Written by Clay Smith
In-flight medical emergencies (IFMEs) are common, most often presenting with syncope. As emergency physicians, we can handle most scenarios, but it’s a team effort when it happens in-flight.
Why does this matter?
Knowing how best to help in this complex, resource-limited setting will serve patients well. As emergency physicians, we are uniquely qualified in such situations. Make sure you know the rules, what resources are available, and the best way to help.
Is there a doctor in the plane?
IFMEs occur every 1 in 604 flights. Medical kits vary but should always contain: basic personal protective equipment, AED, basic vital sign assessment tools, hemorrhage control supplies, IV supplies, and common rescue/symptomatic medications. The most common problem in-flight is syncope/near-syncope (30%), followed by gastrointestinal, respiratory, or cardiovascular symptoms. You are generally protected from legal liability, at least in the U.S. Ground-based medical control ultimately guides the interventions and the final decision to divert and land early. Diversion occurs 4-5% of the time and is a complex decision. Normal SpO2 at 35,000 feet in the cabin is 93-97%. You are not required to respond in the U.S. and probably should not if you don’t have the requisite skill. You should also not respond if you’re intoxicated. Assuming sobriety, we as emergency physicians are well trained to help in this kind of situation. Even if another person has responded, offer your services and identify yourself as an emergency physician. A quick, collegial discussion to establish roles is helpful. Remember, an IFME is a team effort that includes you, the flight crew, pilot, other medical professionals on the plane, and the ground-based medical control.

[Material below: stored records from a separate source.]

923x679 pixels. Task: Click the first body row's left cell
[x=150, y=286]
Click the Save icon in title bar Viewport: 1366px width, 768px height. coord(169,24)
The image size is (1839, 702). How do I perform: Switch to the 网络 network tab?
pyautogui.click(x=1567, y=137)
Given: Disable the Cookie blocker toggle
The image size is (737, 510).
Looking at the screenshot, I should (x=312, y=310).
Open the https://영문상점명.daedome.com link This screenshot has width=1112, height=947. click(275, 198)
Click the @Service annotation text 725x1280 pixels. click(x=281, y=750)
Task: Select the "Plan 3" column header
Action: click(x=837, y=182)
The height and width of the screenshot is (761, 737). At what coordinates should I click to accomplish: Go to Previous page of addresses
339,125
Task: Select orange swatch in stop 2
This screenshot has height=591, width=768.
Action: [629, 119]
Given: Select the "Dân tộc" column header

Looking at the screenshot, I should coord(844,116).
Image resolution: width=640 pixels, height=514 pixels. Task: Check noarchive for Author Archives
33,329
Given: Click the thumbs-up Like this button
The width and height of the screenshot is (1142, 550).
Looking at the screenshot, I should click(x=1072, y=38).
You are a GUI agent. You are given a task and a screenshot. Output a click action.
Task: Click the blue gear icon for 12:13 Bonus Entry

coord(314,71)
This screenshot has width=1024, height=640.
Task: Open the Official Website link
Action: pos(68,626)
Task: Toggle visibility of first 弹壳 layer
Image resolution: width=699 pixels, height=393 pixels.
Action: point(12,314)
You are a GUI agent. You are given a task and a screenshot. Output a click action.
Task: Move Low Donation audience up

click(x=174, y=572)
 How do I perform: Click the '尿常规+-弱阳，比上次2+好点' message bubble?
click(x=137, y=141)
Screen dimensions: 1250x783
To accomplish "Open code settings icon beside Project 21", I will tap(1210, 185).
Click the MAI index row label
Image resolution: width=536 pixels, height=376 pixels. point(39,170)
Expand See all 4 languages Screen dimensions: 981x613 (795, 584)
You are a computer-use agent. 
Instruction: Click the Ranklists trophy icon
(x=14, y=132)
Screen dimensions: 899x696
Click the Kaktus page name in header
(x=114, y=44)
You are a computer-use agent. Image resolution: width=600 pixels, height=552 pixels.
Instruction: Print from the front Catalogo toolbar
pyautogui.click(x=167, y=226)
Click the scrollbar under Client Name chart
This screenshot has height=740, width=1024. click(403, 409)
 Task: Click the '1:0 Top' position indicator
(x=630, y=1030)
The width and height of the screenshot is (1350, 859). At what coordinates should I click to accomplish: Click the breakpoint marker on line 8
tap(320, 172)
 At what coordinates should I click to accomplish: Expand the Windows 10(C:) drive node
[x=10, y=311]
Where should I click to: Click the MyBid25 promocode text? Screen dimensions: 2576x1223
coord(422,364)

It’s too bad JAMA locked this article up behind a pay wall. This is pretty important. There are some helpful “cheat-sheet” cards for the most common diagnoses in the full text version. Not to worry, there is a free app (below) that has all this information and more.
AirRx is an app to help with IFMEs, should it happen to you.
In-Flight Medical Emergencies: A Review. JAMA. 2018 Dec 25;320(24):2580-2590. doi: 10.1001/jama.2018.19842.